**How to complete this task:**
Below are some records; output exactly the lines from the line with "Switch to thumbnail grid view" to the line with "The image size is (1345, 896).", both ends kept, and nothing more.
######
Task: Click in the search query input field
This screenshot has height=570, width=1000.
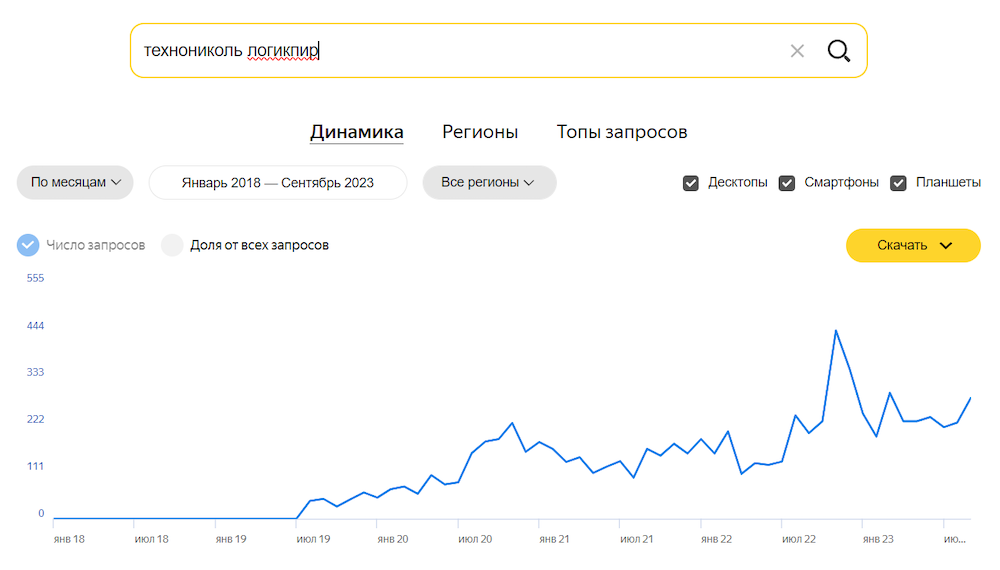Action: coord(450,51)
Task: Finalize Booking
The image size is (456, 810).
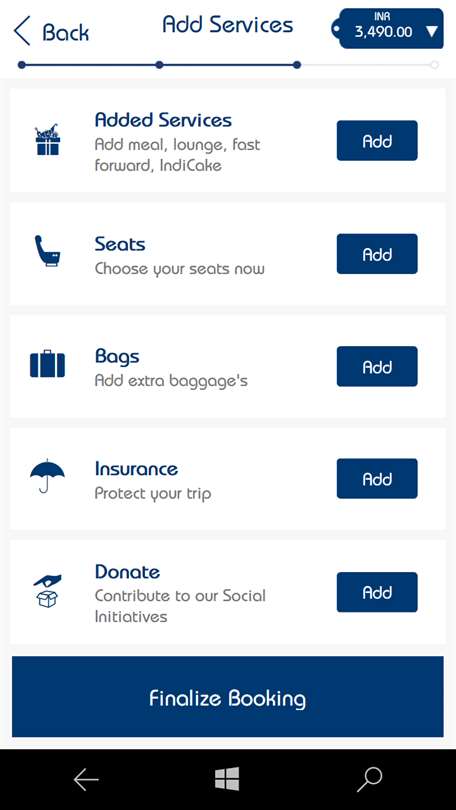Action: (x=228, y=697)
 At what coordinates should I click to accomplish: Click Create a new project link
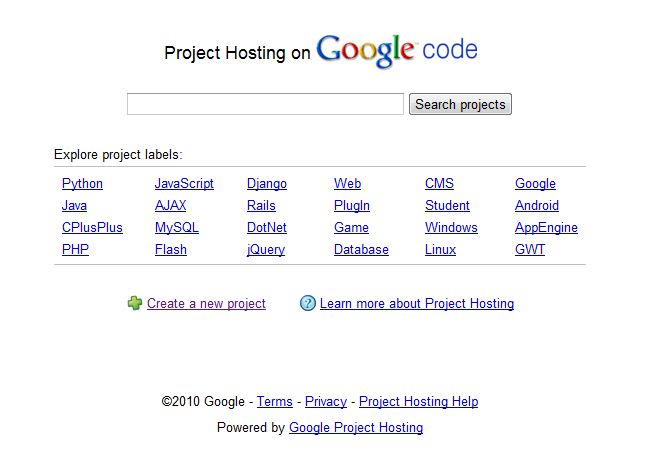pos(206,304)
######
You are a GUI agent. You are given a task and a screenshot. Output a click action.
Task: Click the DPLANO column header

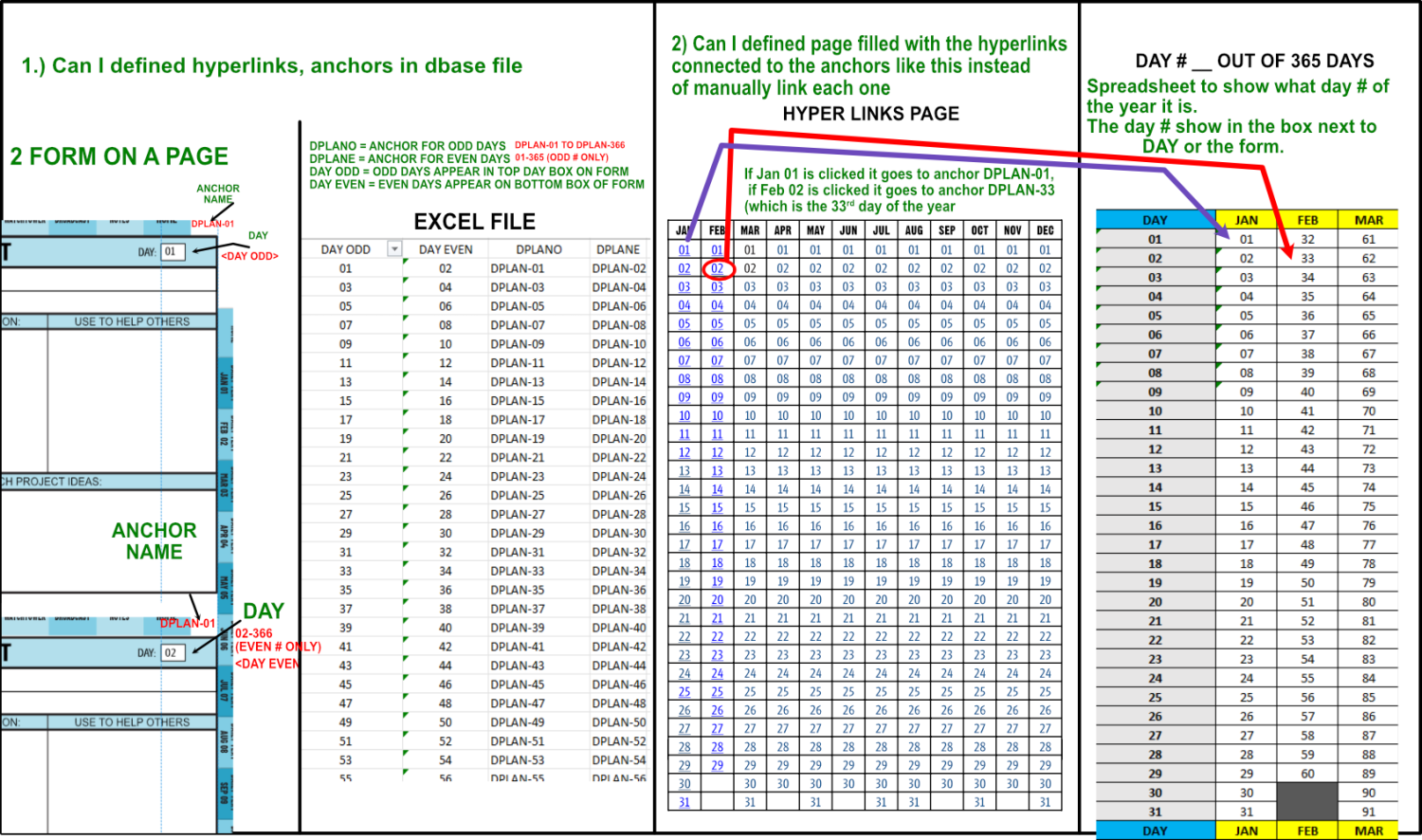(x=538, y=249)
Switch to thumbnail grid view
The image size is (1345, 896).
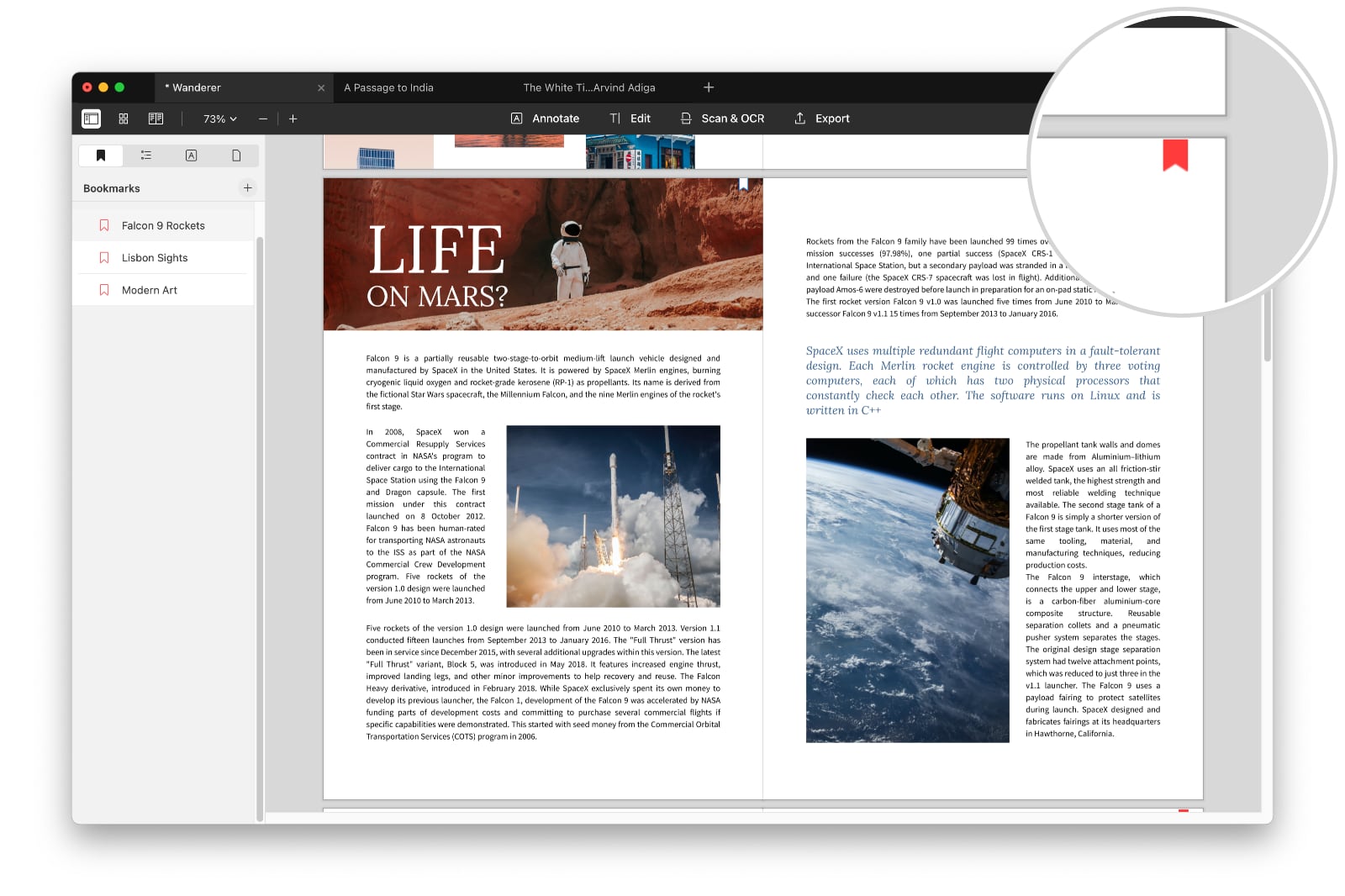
######
**Completed exercise:**
Switch to thumbnail grid view
The image size is (1345, 896).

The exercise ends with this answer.